Light, language and mirrors constitute the trinity of themes that, combined with each other, effectively multiply the possibilities of transcending one’s own bounds and mutual penetration to the point of infinity. In these virtual spaces, Kowanz also confronts the viewer with current socio-political issues. In one of her latest pieces, “Maastricht 07.02.92 01.11.93“ (2016), she formulates her concern about the breakdown of the European Union. In this case, the mirror serves, quite literally, as a medium of reflection in which viewers find themselves.

Brigitte Kowanz’s art is conceptual poetry. To her, light as the origin of all life is information, the shaping of space-time.

SCULPTURE AS AN OPEN FIELD OF ACTION
With his sculptures, Erwin Wurm makes a globally acknowledged autonomous contribution to an international trend: sculpture as a form of action. To begin with, Erwin Wurm reinterprets the classical criteria of sculpture – volume, weight, stasis, gravity, form and mass. Instead of the threedimensional object on a plinth, Erwin Wurm focuses on the human being himself and his actions with everyday objects in unusual positions, capturing this minimal period of time in photographs.
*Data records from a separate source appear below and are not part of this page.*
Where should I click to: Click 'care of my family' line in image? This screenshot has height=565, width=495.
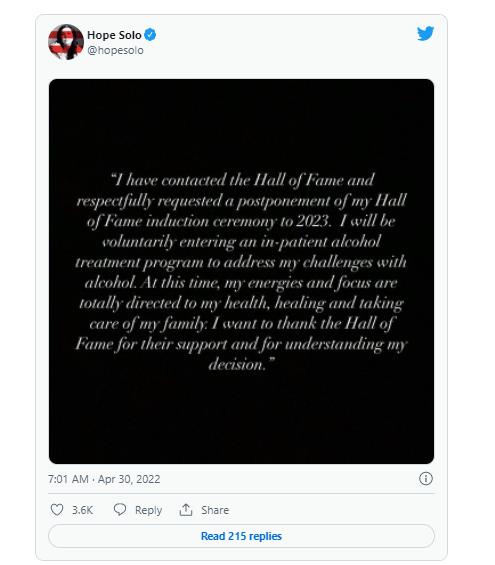pos(148,324)
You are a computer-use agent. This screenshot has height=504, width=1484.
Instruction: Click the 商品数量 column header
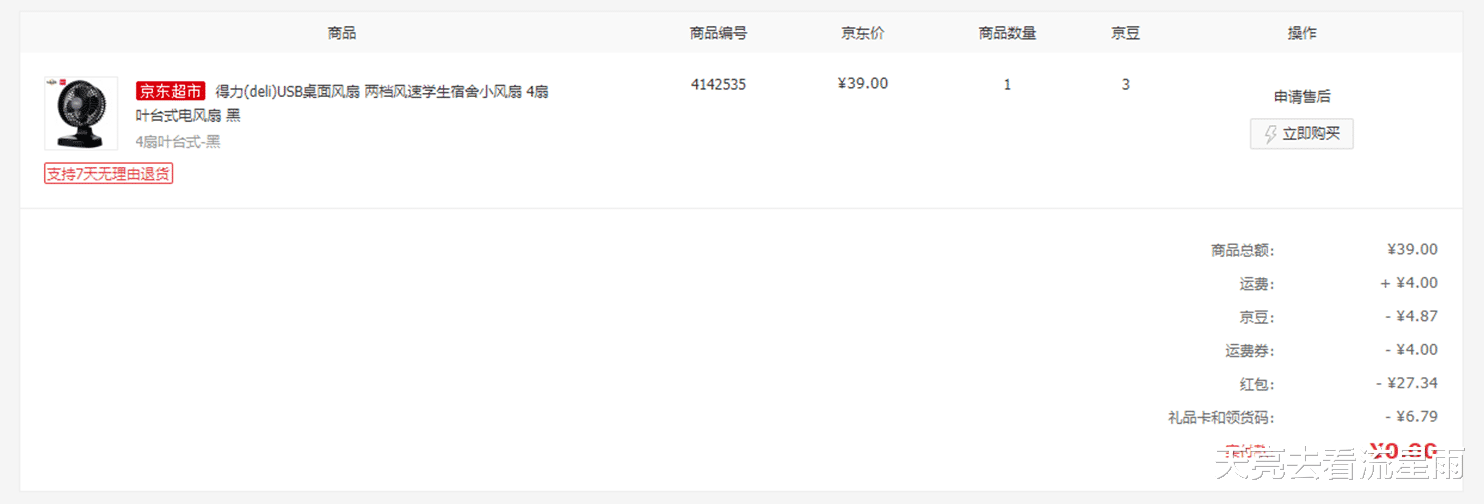coord(1007,33)
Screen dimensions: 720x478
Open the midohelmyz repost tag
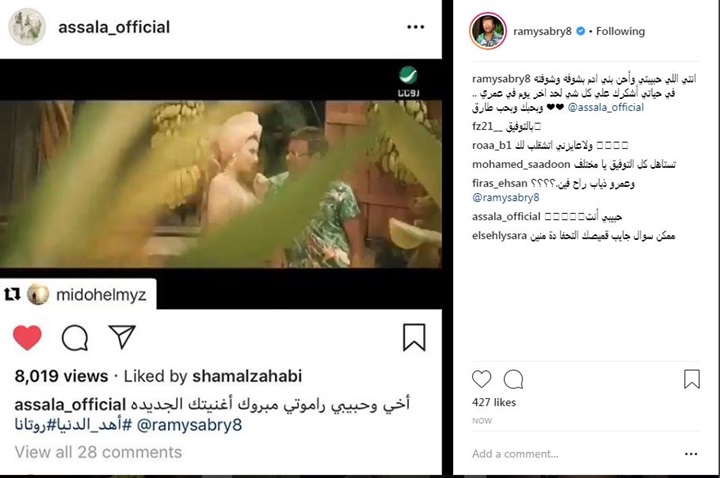[x=101, y=295]
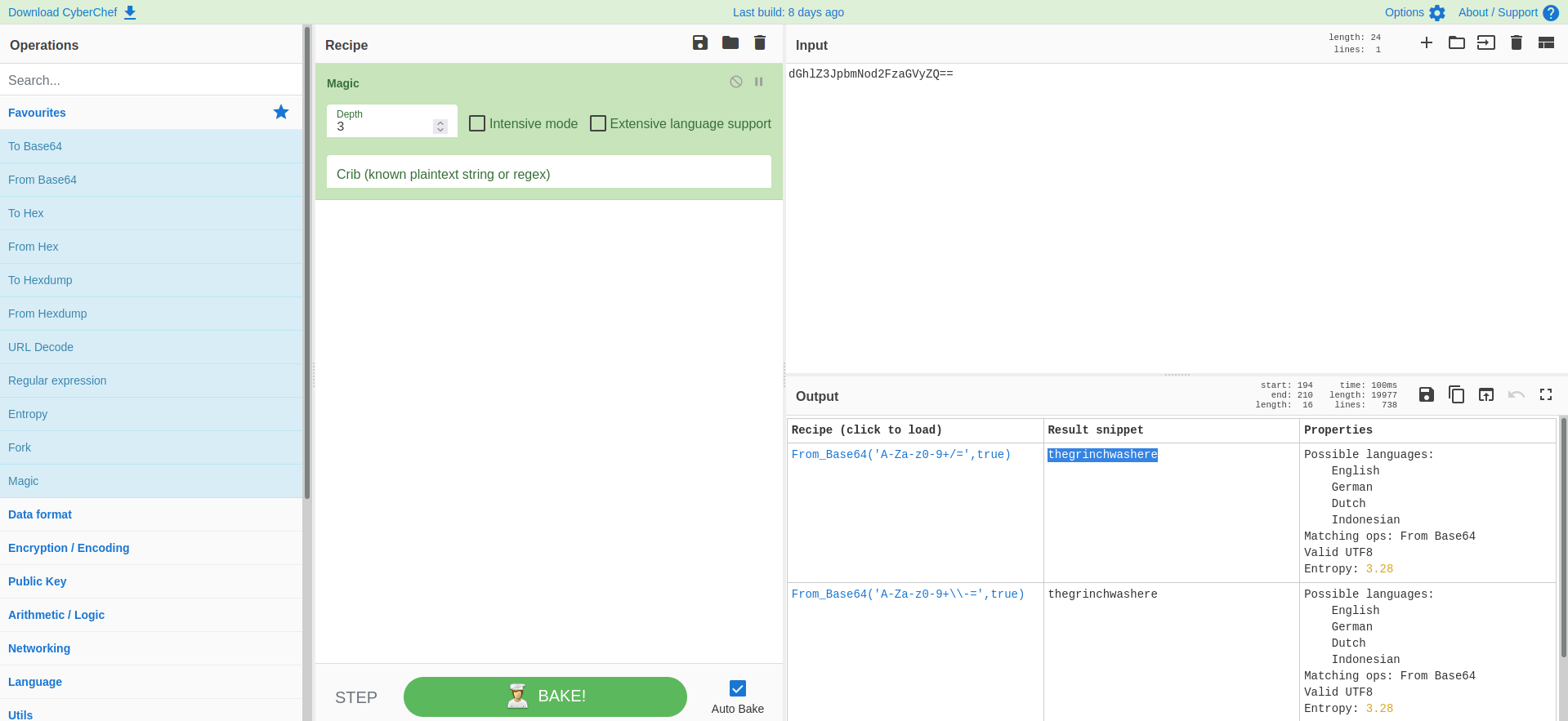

Photography and video become a medium of sculpture. With these famous One Minute Sculptures, the audience become participants in designing the sculpture and the sculpture becomes an open field of action. Taking a further step, Erwin Wurm offers the audience various instructions for making sculptures in the museum space, subversively encouraging the individual to take part in social action. By consistently expanding the concept of sculpture, Erwin Wurm demonstrates that he can find an answer to the moods and social conditions of our time in an intrinsically artistic manner – sometimes sublime, often philosophical – in images and objects. Wurm’s concept of sculpture, that revolves around a wide range of materials and media, makes explicit reference to the traditions of the “Neo-Avantgarde”, in which provocation and venture always played a role.

In other distinct bodies of work, we see the insights gained from the action sculptures transferred back to static objects. One example is “Narrow House“ (2010), an intervention in public space that was on show at the Biennale di Venezia in 2011, a work with which Erwin Wurm spectacularly sums up the confinement of the petit bourgeois family. Here again, Erwin Wurm uses his largeformat sculptures in public space to pan out new options in the aesthetic examination of sculpture and architecture.
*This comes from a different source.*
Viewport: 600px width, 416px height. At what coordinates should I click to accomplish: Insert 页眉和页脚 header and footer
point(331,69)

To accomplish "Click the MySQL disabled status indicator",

All of his works refer to a critical, media-analytical consideration of the concept of sculpture by transcending the boundaries between object and performance, sculpture and photography, between artist and audience. Hence, his works also offer a wide basis for reflection on sociocultural and socially relevant questions. Where once sculpture was above all stasis, since the advent of kinetics it is dynamics. As “social sculpture” (J. Beuys), sculpture is equally action. Wurm turns sculpture into the audience’s form of action.